Settings This is a nationally representative survey that encompassed Dhaka, Rajshahi, Rangpur, Chittagong, Khulna, Barisal and Sylhet in Bangladesh. Sample households were selected by a two-stage stratification technique. First, 207 clusters in urban areas and 393 in rural areas were selected for 600 enumeration areas with proportional probability. In the second stage, on average 30 households were selected systematically from the enumeration areas. Finally, 17 989 households were selected for the survey of which 96% were interviewed successfully.
Participants Cross-sectional data on 4309 non-pregnant women were collected from Bangladesh demographic and health survey 2014. Decision-making status on respondent's own healthcare, large household purchases, having a say on child’s healthcare and visiting to family or relatives were included in the analysis.

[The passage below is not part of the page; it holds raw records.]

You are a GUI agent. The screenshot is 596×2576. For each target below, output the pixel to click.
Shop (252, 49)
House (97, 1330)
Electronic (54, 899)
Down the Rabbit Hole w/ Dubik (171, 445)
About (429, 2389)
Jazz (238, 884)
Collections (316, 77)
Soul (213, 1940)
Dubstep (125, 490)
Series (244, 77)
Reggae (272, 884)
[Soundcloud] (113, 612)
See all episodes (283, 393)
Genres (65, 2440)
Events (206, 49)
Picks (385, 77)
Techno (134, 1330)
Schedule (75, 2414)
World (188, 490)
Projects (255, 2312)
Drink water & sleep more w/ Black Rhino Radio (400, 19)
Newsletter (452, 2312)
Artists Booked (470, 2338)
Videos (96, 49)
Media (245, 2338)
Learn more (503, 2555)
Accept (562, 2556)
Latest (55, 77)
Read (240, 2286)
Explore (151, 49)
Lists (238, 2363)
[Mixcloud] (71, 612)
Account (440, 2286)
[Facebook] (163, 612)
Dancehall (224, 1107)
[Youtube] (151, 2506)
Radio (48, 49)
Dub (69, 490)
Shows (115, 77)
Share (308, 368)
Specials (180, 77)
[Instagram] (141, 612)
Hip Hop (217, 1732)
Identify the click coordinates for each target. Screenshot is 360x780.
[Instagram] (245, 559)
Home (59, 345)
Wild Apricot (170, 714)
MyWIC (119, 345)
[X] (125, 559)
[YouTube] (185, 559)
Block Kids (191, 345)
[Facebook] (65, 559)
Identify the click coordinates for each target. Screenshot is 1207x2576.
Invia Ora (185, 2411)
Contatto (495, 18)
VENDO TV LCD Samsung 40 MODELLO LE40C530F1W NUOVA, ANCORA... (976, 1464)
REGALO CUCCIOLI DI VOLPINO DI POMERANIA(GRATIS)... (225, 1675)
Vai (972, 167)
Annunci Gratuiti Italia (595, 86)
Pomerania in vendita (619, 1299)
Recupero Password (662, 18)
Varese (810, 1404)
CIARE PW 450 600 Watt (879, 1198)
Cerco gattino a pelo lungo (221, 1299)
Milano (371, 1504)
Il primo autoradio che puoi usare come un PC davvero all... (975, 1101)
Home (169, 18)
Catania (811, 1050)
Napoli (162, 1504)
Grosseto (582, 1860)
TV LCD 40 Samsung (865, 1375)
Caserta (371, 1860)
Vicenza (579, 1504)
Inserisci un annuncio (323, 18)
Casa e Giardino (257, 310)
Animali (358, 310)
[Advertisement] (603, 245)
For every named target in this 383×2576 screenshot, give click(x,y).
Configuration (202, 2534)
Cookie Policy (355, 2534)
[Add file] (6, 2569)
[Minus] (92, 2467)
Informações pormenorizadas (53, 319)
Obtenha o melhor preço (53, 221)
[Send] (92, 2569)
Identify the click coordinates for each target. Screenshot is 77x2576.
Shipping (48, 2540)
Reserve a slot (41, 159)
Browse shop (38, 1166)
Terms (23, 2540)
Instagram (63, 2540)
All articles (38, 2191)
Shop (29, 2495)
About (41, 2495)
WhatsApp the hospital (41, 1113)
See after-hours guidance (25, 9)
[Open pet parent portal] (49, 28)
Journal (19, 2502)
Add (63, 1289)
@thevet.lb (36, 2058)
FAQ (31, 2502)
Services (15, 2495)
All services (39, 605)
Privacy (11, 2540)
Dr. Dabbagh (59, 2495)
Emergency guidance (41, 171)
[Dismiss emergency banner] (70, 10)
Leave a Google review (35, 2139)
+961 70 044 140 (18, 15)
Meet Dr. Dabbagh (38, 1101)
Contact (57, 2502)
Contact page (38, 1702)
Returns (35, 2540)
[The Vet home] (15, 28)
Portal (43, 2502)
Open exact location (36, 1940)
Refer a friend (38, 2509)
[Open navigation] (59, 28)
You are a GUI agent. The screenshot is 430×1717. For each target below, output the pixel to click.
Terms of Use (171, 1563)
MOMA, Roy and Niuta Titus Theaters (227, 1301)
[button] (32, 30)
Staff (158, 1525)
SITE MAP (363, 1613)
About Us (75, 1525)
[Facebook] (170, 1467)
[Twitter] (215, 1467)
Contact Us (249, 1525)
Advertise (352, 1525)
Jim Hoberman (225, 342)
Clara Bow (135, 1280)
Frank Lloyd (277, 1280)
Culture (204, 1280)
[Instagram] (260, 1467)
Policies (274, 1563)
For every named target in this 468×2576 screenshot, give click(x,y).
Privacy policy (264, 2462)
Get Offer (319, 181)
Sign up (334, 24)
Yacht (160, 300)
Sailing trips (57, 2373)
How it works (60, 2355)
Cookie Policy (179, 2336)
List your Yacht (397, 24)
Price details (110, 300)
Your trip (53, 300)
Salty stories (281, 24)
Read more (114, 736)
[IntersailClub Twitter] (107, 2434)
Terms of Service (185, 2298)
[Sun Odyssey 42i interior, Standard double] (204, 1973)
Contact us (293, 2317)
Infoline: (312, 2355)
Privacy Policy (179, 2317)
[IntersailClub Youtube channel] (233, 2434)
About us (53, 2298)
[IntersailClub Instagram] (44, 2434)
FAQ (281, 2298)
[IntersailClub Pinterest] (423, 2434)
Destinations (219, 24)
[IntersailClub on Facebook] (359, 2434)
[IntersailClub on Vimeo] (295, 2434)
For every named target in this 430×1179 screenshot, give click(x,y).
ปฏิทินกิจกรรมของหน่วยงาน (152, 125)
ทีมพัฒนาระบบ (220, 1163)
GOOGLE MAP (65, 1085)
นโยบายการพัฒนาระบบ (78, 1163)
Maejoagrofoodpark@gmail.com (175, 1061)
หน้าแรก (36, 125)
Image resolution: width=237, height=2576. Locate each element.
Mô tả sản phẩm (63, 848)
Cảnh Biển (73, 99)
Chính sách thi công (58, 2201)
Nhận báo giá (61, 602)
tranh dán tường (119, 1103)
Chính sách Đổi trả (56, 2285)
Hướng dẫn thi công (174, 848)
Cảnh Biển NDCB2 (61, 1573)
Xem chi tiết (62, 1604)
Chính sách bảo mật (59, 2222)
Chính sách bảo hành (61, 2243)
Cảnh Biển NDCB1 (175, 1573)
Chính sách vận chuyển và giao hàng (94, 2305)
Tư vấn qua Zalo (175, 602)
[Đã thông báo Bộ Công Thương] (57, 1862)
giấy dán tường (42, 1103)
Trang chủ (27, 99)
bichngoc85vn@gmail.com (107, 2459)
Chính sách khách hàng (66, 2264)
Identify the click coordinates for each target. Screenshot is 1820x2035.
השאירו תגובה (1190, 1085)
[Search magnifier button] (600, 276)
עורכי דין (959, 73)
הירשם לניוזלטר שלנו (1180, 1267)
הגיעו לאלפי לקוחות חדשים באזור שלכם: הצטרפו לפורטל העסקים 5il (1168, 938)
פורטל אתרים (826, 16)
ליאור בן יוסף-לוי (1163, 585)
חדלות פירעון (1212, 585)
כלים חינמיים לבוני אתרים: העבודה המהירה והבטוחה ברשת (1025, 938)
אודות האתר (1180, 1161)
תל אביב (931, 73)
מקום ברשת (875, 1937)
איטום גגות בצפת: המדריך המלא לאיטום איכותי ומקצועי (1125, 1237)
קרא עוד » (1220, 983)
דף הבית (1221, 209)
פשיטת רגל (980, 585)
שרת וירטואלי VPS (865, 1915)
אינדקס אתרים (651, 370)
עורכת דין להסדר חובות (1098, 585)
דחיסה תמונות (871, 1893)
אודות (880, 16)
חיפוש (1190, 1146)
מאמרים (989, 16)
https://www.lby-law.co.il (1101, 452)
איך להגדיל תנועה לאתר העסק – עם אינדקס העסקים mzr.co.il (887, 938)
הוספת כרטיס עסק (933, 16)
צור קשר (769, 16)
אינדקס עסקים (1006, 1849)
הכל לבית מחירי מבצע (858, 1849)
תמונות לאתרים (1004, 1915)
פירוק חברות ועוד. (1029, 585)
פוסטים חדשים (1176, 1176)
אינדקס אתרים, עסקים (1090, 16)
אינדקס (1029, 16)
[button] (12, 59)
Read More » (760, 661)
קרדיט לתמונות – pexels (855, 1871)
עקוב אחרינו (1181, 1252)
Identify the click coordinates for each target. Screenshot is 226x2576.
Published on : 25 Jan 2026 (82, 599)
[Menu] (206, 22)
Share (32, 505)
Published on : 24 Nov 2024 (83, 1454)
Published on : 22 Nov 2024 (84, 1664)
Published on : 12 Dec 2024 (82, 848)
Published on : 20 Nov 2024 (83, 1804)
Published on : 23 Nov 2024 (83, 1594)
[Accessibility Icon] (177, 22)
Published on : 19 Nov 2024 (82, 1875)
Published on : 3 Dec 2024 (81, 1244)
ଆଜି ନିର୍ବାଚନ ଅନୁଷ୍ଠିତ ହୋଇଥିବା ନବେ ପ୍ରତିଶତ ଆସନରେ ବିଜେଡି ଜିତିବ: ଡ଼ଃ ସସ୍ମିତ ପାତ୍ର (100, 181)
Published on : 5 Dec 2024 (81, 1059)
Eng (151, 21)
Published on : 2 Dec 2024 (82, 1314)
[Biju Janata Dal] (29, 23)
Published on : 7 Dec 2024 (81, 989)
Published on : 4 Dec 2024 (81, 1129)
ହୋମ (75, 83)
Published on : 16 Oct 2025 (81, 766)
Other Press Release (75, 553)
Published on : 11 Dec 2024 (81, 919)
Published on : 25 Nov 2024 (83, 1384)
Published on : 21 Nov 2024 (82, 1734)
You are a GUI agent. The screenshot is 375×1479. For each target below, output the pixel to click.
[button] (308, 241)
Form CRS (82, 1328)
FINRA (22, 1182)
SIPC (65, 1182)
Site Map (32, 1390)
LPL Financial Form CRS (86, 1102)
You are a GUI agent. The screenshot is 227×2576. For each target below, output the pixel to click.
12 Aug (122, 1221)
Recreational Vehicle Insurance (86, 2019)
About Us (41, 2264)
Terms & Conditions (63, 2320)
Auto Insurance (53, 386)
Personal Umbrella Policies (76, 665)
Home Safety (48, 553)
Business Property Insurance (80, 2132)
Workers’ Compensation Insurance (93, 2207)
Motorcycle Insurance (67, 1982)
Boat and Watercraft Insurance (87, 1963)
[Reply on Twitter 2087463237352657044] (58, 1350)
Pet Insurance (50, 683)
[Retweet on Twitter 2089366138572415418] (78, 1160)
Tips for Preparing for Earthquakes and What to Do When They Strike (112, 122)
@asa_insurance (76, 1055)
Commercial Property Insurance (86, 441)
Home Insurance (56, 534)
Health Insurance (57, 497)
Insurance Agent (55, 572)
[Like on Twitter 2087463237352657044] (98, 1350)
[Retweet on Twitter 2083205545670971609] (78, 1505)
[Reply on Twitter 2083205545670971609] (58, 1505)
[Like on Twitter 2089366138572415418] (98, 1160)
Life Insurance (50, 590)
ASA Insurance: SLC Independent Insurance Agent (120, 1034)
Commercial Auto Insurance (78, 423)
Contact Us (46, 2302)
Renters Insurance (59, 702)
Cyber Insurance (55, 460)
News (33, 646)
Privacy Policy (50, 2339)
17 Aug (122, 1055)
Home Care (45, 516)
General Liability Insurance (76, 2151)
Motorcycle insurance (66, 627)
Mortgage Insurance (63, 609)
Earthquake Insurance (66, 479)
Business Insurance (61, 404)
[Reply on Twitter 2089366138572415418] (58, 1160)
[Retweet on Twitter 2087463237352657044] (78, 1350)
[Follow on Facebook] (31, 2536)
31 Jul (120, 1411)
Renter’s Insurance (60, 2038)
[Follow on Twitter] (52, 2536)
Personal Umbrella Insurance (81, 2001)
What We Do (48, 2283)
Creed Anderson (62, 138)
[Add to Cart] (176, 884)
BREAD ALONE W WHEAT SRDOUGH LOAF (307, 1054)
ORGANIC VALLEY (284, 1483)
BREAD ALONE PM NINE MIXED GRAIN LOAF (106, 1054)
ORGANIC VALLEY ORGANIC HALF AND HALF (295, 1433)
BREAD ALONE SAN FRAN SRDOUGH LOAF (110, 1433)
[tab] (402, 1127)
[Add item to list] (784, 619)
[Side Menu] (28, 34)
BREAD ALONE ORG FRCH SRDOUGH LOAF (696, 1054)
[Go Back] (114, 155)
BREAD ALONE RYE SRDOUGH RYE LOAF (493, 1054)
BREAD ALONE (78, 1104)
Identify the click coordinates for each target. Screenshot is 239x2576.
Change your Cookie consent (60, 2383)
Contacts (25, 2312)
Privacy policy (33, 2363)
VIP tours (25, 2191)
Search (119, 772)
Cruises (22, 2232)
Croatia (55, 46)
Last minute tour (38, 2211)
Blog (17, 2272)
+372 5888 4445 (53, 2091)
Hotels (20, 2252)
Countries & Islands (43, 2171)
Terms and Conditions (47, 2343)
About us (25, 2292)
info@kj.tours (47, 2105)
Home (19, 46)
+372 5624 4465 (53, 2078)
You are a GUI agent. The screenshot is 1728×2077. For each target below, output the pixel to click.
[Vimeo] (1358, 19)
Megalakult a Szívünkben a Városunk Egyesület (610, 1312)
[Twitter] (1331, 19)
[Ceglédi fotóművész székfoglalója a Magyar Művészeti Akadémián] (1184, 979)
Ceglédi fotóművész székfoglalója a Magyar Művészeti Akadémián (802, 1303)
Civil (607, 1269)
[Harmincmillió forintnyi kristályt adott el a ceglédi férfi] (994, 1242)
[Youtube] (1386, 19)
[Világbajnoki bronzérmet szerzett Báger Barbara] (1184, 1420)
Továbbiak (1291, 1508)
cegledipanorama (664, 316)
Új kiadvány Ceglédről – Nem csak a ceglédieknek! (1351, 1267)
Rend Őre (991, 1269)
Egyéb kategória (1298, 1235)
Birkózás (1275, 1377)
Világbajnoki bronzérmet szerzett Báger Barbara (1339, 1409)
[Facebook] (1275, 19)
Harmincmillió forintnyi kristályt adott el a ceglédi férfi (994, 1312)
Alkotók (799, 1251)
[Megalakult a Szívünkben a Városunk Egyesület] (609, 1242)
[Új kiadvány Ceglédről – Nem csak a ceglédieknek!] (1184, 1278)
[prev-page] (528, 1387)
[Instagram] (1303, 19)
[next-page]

Results Prevalence of at least four antenatal attendance, facility delivery and postnatal check-up were respectively 32.6% (95% CI 31.2 to 34), 40.6% (95% CI 39.13 to 42.07) and 66.3% (95% CI 64.89 to 67.71). Compared with women who could make decisions alone, women in the urban areas who had to decide on their healthcare with husband/partner had 20% (95% CI 0.794 to 1.799) higher odds of attending at least four antenatal visits and those in rural areas had 35% (95% CI 0.464 to 0.897) lower odds of attending at least four antenatal visits. Women in urban and rural areas had respectively 43% (95% CI 0.941 to 2.169) and 28% (95% CI 0.928 to 1.751) higher odds of receiving postnatal check-up when their health decisions were made jointly with their husband/partner.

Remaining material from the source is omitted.